Please repeat the records, word for word and without gaps.

⁂

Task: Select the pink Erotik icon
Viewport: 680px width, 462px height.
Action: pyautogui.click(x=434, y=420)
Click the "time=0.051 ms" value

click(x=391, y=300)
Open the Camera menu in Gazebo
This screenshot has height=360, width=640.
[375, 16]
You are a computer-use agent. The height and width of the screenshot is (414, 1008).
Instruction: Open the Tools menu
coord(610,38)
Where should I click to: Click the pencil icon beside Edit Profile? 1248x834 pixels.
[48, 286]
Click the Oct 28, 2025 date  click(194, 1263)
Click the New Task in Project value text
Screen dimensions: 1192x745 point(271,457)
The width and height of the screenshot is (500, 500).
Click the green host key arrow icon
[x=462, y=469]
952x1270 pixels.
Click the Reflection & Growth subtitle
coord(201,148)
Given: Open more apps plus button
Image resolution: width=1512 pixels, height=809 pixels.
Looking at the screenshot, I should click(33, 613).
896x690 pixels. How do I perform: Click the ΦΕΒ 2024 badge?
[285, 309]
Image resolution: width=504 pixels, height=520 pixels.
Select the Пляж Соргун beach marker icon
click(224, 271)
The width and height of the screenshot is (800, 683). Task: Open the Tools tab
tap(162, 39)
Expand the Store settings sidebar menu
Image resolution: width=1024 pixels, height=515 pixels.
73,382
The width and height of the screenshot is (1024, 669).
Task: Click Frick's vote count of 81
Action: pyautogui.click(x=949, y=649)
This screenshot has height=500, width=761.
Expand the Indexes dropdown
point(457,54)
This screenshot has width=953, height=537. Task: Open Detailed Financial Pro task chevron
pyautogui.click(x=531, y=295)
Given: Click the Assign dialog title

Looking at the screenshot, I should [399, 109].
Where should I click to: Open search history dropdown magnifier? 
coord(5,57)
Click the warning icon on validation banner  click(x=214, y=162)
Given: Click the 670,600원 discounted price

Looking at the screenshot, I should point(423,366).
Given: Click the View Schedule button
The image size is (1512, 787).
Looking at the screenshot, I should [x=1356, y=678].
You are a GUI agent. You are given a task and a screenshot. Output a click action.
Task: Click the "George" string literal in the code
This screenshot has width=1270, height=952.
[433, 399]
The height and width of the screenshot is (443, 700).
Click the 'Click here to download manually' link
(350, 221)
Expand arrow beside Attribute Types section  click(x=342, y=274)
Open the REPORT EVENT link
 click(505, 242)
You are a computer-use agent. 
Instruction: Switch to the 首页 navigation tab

⁂

*Reply to the exercise*.
Task: Select the pink Erotik icon
Viewport: 680px width, 462px height.
Action: pyautogui.click(x=434, y=420)
Click the "time=0.051 ms" value

click(x=391, y=300)
Open the Camera menu in Gazebo
This screenshot has height=360, width=640.
[375, 16]
You are a computer-use agent. The height and width of the screenshot is (414, 1008).
Instruction: Open the Tools menu
coord(610,38)
Where should I click to: Click the pencil icon beside Edit Profile? 1248x834 pixels.
[48, 286]
Click the Oct 28, 2025 date  click(194, 1263)
Click the New Task in Project value text
Screen dimensions: 1192x745 point(271,457)
The width and height of the screenshot is (500, 500).
Click the green host key arrow icon
[x=462, y=469]
952x1270 pixels.
Click the Reflection & Growth subtitle
coord(201,148)
Given: Open more apps plus button
Image resolution: width=1512 pixels, height=809 pixels.
Looking at the screenshot, I should click(33, 613).
896x690 pixels. How do I perform: Click the ΦΕΒ 2024 badge?
[285, 309]
Image resolution: width=504 pixels, height=520 pixels.
Select the Пляж Соргун beach marker icon
click(224, 271)
The width and height of the screenshot is (800, 683). Task: Open the Tools tab
tap(162, 39)
Expand the Store settings sidebar menu
Image resolution: width=1024 pixels, height=515 pixels.
73,382
The width and height of the screenshot is (1024, 669).
Task: Click Frick's vote count of 81
Action: pyautogui.click(x=949, y=649)
This screenshot has height=500, width=761.
Expand the Indexes dropdown
point(457,54)
This screenshot has width=953, height=537. Task: Open Detailed Financial Pro task chevron
pyautogui.click(x=531, y=295)
Given: Click the Assign dialog title

Looking at the screenshot, I should [399, 109].
Where should I click to: Open search history dropdown magnifier? 
coord(5,57)
Click the warning icon on validation banner  click(x=214, y=162)
Given: Click the 670,600원 discounted price

Looking at the screenshot, I should point(423,366).
Given: Click the View Schedule button
The image size is (1512, 787).
Looking at the screenshot, I should [x=1356, y=678].
You are a GUI agent. You are given a task and a screenshot. Output a click action.
Task: Click the "George" string literal in the code
This screenshot has width=1270, height=952.
[433, 399]
The height and width of the screenshot is (443, 700).
Click the 'Click here to download manually' link
(350, 221)
Expand arrow beside Attribute Types section  click(x=342, y=274)
Open the REPORT EVENT link
 click(505, 242)
You are a computer-use agent. 
Instruction: Switch to the 首页 navigation tab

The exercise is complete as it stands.